Kamis, 01 April 2010

penyair kejujuran dalam bis


"pelacur itu memberikan selangkangan, pengemis itu menadahkan tangan, tapi apa yang berdasi itu lihat, cuma sebatas pemandangan, bukan penderitaan yang tidak ia alami".

seorang bapak tua tiba-tiba saja naik ke dalam bis dengan menggenggam beberapa helaian kertas di tangan kanannya. bukan penumpang ternyata. mulanya ia memberikan salam, membuka acara di antara penumpang yang duduk bersandar pada jok. kemejanya penuh keringat, mungkin seharian ia mencari uang naik-turun bis, bukan bernyanyi melainkan membacakan puisi, puisi tentang kejujuran.

ada enam kertas sepertinya, tiga berwarna putih dan tiga berwarna biru. dikertas itu jelas sekali rentetan kata membentuk bait, berbaris seperti semut, terlihat kecil dan hitam. kemudian matanya terpejam sebentar, seperti melakukan ritual, lalu terbukalah mulutnya dengan kata yang ia baca pada kertas itu.

suaranya tidak besar, tidak pula menggema, bahkan sesekali saling balap dengan suara knalpot motor di luar sana. ia tetap setia membaca puisi itu, dengan intonasi yang manis ia selipkan diantaranya, berbunyi indah, bahkan untuk sebuah penderitaan yang ia ceritakan di dalamnya.

tangannya menunjuk keluar bis, saat kata yang ia bacakan berbunyi "orang-orang berdasi di gedung itu berbasa-basi, ketika para pengemis menjerit-jerit akibat perutnya melilit". entah siapa yang akan mendengarkan, beberapa penumpang terlihat mengencangkan sumpelan headsetnya seakan tidak peduli. kemudian penumpang yang duduk di belakang mengerungkan mukanya, mencoba mendengar suaranya membacakan puisi dengan lafal yang mengagumkan. ia bercerita tentang kemiskinan dan negeri ini, bukan cinta, bukan roman picisan seperti gibran, bukan perlawanan seperti chairil anwar. puisinya tentang sebuah kritik dan keputusasaan negeri ini dalam dunia kemiskinan yang ada disekitarnya, bahkan di tempat prostitusi.

sudah lembar keenam, dan sampailah ia pada akhir monolog. berhenti sudah rima-rima dalam bis, dan matanya sekali lagi terpejam sebentar, seolah ada ruh yang merasuki, dipersilahkan keluar dari tubuhnya. dan bapak itu berkata :

"saudara, tidak ada yang salah dari puisi ini, yang salah adalah negeri ini. bila kalian tidak menganggap puisi ini sebuah kejujuran, maka kalian telah membohongi diri sendiri sambil menutup hati. dengarkan, karena puisi tidak pernah berbohong, karena tiap kata memiliki makna. jangan salahkan puisi karena memang itu adanya, salahkan dunia menciptakan saya dan teman-teman dalam menyelipkan makna di dalam sini, di kertas ini. jujurlah, karena itu yang dirindukan negeri ini. maafkan saya, karena sudah jujur lewat puisi ini."

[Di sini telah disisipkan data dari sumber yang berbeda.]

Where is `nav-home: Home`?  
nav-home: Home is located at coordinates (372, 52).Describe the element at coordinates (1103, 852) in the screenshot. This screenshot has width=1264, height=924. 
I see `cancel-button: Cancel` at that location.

ia mengeluarkan kantung, seperti pengamen sehabis bernyanyi. ia menyodorkan kantung itu dengan senyum kepada para penumpang. terlihat tidak ada yang memberi. entah penumpang itu tidak suka dengan puisi yang ia bacakan atau memang mereka tidak mendengarkan, mungkin kupingnya terlalu sibuk dijejali lagu dalam volume keras empetri. sudah lelah si bapak itu sepertinya, dan akhirnya, kuberikan lembaran seribuan kepadanya. andai aku punya sepuluhan, maka akan kuberikan kepadanya. baru kali ini aku melihat penyair bukan pada tempatnya. sebenarnya aku ingin mengikutinya dan sedikit berbincang. tapi apa daya, aku sudah ada janjian. lain kali kita pasti bertemu lagi, penyair kejujuran.